- Text shown:
※
My dad was six foot seven. As he grew older, back pain became more and more of an issue, especially when he walked very far. His balance also began to deteriorate, increasing the possibility he would fall. But the man loved to shop and went to Walmart or the grocery store every week with my mom.
In hopes of reducing his walking to and from his car, I encouraged Dad to get a handicap tag.
“I don’t need one of those,” he said. “They’re for disabled people.”
“They’re for anyone with mobility issues, Dad.”
He still resisted, so one day while I was in town, I stopped by the county administration building and picked up a Disabled Parking Application from the tax collector’s office. (In the US, they can also be obtained from the website for each state’s Department of Motor Vehicles.) The form requires that a doctor or nurse practitioner verify the applicant meets certain health criteria that limit mobility.*
“Why don’t we just apply for one?” I said the next time he visited his doctor. “You don’t have to use it if you don’t want to.”
Dad finally agreed, and we got a hang tag for his mirror. Before long, he began using not only the tag but the motorized carts provided by stores. In addition to lessening Dad’s back pain, the tag had a secondary benefit in reducing my fears of Dad falling. He saw the advantages, too. Though he never admitted it, my mother told me that every time they pulled into a handicapped spot, Dad said, “Thank you, Tracy! Thank you, Tracy!”
※
- Given material:
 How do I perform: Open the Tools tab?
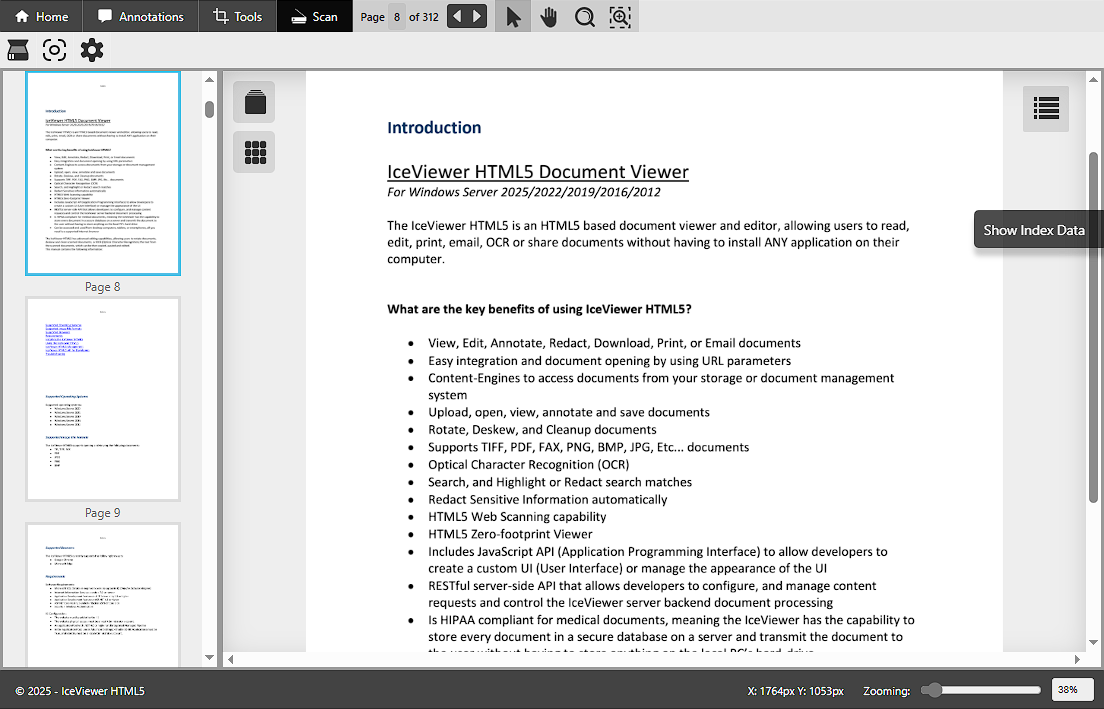tap(238, 17)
※
- Required tasks:
- a) In the account of the father's handicap parking tag, who must verify that an applicant meets the health criteria on the Disabled Parking Application?
- b) Continue the account of the father's handicap parking tag from the point where it ends.

- Answers to each task:
- a) A doctor or nurse practitioner.

- b)
While we want to honor our parents and respect their wishes, sometimes a little push is needed to ensure they remain safe and receive the best care.
*Click here for an example of the Disabled Parking Application medical requirements.
Let each of you look not only to his own interests, but also to the interests of others.
Philippians 2:4 ESV
Tracy Crump dispenses hope in her award-winning book, Health, Healing, and Wholeness: Devotions of Hope in the Midst of Illness (CrossLink Publishing, 2021). A former intensive care nurse, she cared for her parents and her mother-in-law and understands both the burdens and joys of caregiving. Her devotions have been featured in Guideposts books, The Upper Room, and many other publications, and she has contributed 22 stories to Chicken Soup for the Soul® books. She also conducts writing workshops, freelance edits, and proofreads for Farmers’ Almanac. But her most important job is Grandma to five completely unspoiled grandchildren.
Thank you for an example in how to give a little push when needed.
You’re welcome, Diana!
Thank you, Tracy, for the comparison of how a mother has to adjust her time when her children are little and how a caregiver can view her time the same way. This gives the caregiver a realistic picture of how she can function when almost all of her time is devoted to caregiving.
Blessings,
Janis
I’m just now seeing this, Janis. Thank you for your comment!
We went through this with my husband’s mother. She insisted her hearing aids were fine and we just needed to speak up. But we were shouting and she still couldn’t hear. She grew up in the Depression era, when people made do and didn’t spend money unless they absolutely had to. We gently insisted on taking her to the audiologist. When she got her new hearing aids, she was pleased. It can be a hard balance sometimes. We don’t want to run roughshod over their autonomy, but, like you said, sometimes a gentle nudge is needed.
I’m sorry I just saw your comment, Barbara. I totally understand. Both my parents were born during the depression era. Sometimes it was hard to convince them that their health and well-being were more important than money. Of course, with their Scots blood running through my veins, I sometimes have to remind myself that, too!